NB: Linked in this week's Friday's Forgotten Books.
I've written about British author Michael Gilbert just once before in any depth, when I reviewed the first collection of his Calder and Behrens spy stories, Game Without Rules (Hodder, 1968), early in 2012. That book wound up nabbing the number two spot in my year-end top ten, but even before then I'd made a vow to revisit Gilbert, especially his espionage tales (he penned all manner of thrillers and mysteries and suspense works and courtroom dramas – he himself was a lawyer – besides spy stories), the earliest of which, I believe, is this:
Be Shot for Sixpence, Gilbert's ninth novel, published in hardback by Hodder & Stoughton in 1956. I won this first edition on eBay; the book is in pretty good nick, but crucially so is the dust jacket (aside from a fold line half an inch from the lower edge); certainly it compares
favourably with other copies on AbeBooks, all of whose wrappers appear
to be in various states of disrepair. The jacket design is uncredited, sadly, but it's good enough, I feel, to claim a place in my Beautiful British Book Jacket Design of the 1950s and 1960s gallery, where it now resides down the bottom under "Designer Unknown". (I've also added Mick and Ging's wrapper for Game Without Rules, taking the number of jackets on the page up to 107.)
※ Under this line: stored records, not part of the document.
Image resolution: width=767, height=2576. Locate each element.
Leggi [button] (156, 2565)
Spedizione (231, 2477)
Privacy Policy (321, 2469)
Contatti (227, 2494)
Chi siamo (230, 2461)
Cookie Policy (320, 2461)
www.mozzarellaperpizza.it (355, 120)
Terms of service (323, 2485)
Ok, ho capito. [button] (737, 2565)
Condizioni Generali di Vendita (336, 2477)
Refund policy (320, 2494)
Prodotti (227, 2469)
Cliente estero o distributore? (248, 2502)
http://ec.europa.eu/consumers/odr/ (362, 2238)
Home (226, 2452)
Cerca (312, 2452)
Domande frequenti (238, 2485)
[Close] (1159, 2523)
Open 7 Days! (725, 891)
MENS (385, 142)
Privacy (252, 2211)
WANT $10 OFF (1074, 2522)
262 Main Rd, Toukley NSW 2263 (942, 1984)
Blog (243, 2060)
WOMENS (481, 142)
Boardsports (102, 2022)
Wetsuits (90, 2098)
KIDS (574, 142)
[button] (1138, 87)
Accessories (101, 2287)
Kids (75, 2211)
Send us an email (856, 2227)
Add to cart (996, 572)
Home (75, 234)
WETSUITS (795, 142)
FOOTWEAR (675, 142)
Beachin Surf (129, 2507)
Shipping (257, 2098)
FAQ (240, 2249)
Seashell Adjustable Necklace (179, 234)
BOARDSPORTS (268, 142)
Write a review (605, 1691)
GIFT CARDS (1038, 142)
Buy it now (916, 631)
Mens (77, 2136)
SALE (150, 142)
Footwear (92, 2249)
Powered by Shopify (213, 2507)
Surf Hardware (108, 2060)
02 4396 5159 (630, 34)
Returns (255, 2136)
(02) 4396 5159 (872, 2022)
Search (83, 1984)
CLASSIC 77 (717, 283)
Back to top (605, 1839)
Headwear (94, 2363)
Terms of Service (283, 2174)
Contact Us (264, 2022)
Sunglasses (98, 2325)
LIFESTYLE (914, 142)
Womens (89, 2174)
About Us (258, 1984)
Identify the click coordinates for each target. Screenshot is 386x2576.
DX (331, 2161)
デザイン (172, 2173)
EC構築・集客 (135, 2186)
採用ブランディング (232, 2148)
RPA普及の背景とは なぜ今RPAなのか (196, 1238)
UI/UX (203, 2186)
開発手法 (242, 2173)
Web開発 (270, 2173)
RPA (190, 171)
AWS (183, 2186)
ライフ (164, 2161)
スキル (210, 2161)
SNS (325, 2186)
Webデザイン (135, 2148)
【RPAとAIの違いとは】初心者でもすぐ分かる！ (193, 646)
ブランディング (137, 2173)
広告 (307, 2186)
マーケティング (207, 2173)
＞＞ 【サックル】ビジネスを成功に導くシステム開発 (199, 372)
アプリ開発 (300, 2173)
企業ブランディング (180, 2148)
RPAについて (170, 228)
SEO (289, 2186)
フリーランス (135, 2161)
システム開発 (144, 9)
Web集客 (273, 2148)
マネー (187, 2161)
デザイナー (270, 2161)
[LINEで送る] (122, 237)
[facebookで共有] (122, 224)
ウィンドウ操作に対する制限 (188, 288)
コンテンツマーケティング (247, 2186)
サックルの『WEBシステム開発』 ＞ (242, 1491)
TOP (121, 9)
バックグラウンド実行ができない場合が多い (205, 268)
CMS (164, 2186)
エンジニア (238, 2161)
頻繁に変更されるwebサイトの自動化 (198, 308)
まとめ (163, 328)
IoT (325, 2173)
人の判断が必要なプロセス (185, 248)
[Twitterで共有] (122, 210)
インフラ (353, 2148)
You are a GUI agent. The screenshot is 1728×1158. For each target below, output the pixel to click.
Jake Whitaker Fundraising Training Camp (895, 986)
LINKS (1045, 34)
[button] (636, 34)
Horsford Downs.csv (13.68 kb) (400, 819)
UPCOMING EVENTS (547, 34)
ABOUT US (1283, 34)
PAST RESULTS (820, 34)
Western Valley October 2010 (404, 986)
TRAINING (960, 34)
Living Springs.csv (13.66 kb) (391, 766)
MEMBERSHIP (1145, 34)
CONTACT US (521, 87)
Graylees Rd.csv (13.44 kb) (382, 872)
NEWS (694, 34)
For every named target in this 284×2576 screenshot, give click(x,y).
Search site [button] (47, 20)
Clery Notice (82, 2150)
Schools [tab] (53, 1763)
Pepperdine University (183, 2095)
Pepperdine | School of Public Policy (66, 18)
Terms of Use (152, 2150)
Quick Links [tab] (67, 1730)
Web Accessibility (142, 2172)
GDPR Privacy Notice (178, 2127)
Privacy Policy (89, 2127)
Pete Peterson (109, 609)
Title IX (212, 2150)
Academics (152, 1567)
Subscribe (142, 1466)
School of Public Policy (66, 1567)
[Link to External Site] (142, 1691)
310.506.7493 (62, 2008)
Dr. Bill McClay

I'm not sure the novel itself will be appearing in my 2013 top ten, however; for though an espionage tale it may well be, it's of a different stripe to the Calder and Behrens stories. Buchanesque I suppose you'd call it, if you'd read any John Buchan, which I haven't, although a contemporaneous Spectator reviewer evidently had and was accordingly slightly unkind about the novel. Unfairly so, I think, because it's a pacy first-person piece of pan-European intrigue, not dissimilar to Geoffrey Household or Desmond Cory (both of whom I guess would also be classified as Buchanesque; I really must get round to Buchan one day).
Our narrator is Philip – we never learn his seemingly unpronouncable surname; apparently it sounds a bit like "Cowhorn" – a gentleman in the mould of the marginally more nameless (originally, anyway) hero of Household's Rogue Male, or maybe Roger Taine from A Rough Shoot. When Philip's friend, Colin Studd-Thompson, goes missing, Philip sets out to find him, first tangling with the police and the intelligence services in England before following Studd-Thompson's trail abroad to Germany and then Austria, winding up at a castle on the Hungarian/Yugoslav border. Here he encounters a curious collection of misfits led by Ferenc Lady, a Hungarian whose hazy agenda regarding his homeland only comes into focus in the closing stages of the novel.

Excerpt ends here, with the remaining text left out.